**What to do:**
1. List every part of a dog's body that the post about fitting a martingale collar mentions.
2. According to the post about fitting a martingale collar, how much should slip between the dog and a properly fitted collar?
3. Carry on the reply about fitting a martingale collar, starting after its last sentence.

**Article:**
════════

I have a martingale dog training collar for my dog, I got the right size and all, but I am not sure where it is to sit on the dogs neck and that kind of stuff so any help would be appreciated.


  1. leashedf

    as close to the ears as U can get it.
    high and snug!!
    the collar slips over the dog’s head, then is adjusted to fit –
    use the sliding-figure-8 to fit the collar.
    U are adjusting the collar so that there’s MORE doubled-over collar,
    and LESS single-thickness collar.
    when properly fitted, the fabric-loop is FLAT,
    and the collar is HIGH and SNUG.
    no more than a Pinky-Tip (to first-joint) should slip between dog and collar,
    once it’s fitted; U want it to STAY up there,
    not slither down the dog’s neck toward their chest/shoulders.
    once the collar is snug, slide the fabric-loop to the back,
    so it’s centered at the top of the dog’s neck.
    now clip the leash on the metal D-ring.
    when the dog (or U) put tension on the leash,
    the fabric-loop closes, tightening the collar.
    however, since the loop can only close to half its size,
    there’s no danger of ‘strangling’ or choking the dog.
    that’s why a martingale is AKA a ‘limited-slip’ collar.
    a choke or slip-collar closes to INFINITY:
    they can easily shut-off the airway,
    especially if U are so foolish as to imitate Cesar Millan,
    and HANG a dog
    (suspend them by their collar, with feet off the ground).
    HANGING a dog is DANGEROUS!!

════════

**Raw data:**
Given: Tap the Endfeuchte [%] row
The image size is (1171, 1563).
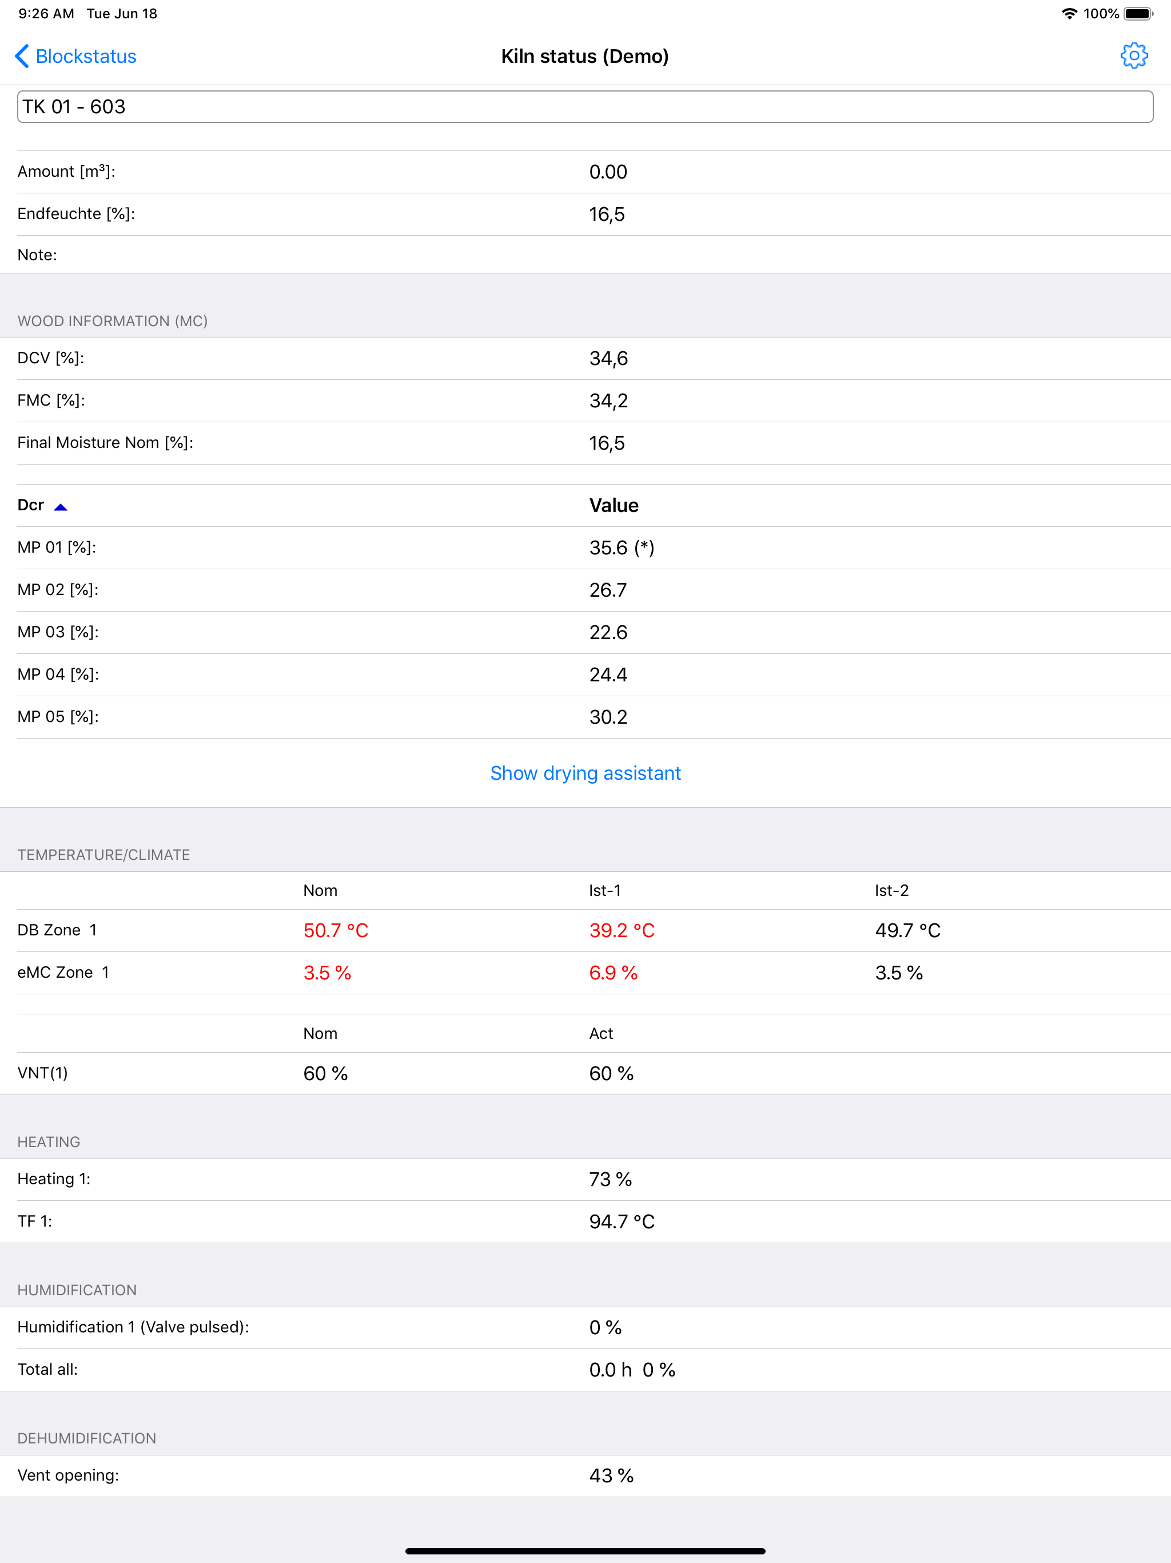Looking at the screenshot, I should tap(586, 214).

════════

**Results by task:**
1. Ears, head, neck, chest, shoulders, airway, feet

2. No more than a pinky tip, up to the first joint.

3.
    lifting a dog’s feet off the ground and shutting off their airway can cause death, brain-damage, epilepsy, and other serious injury.
    martingales are safer than choke-chains or slip-collars;
    they are far less-likely to injure the dog’s trachea or cervical vertebrae.
    However, U still cannot safely HANG or SUSPEND a dog,
    even with a martingale!
    please make collar-corrections short and firm:
    a quick tug, then let the leash droop slightly.
    U want to get the dog into apropos position,
    then REWARD them with that easy-loose leash.
    a constant tension on the leash is counter-productive:
    it teaches the dog that walking is ‘tug-of-war’.
    walking should be BRISk, focused, and point to point,
    Vs sauntering, meandering, and goal-less.
    aim for a nearby object, go there; as U approach it,
    pick another, and repeat.
    dogs use the direction of our gaze to figure out where we are headed,
    so by looking toward our goal,
    we help the dog to understand where we (dog and human) are going.
    happy training!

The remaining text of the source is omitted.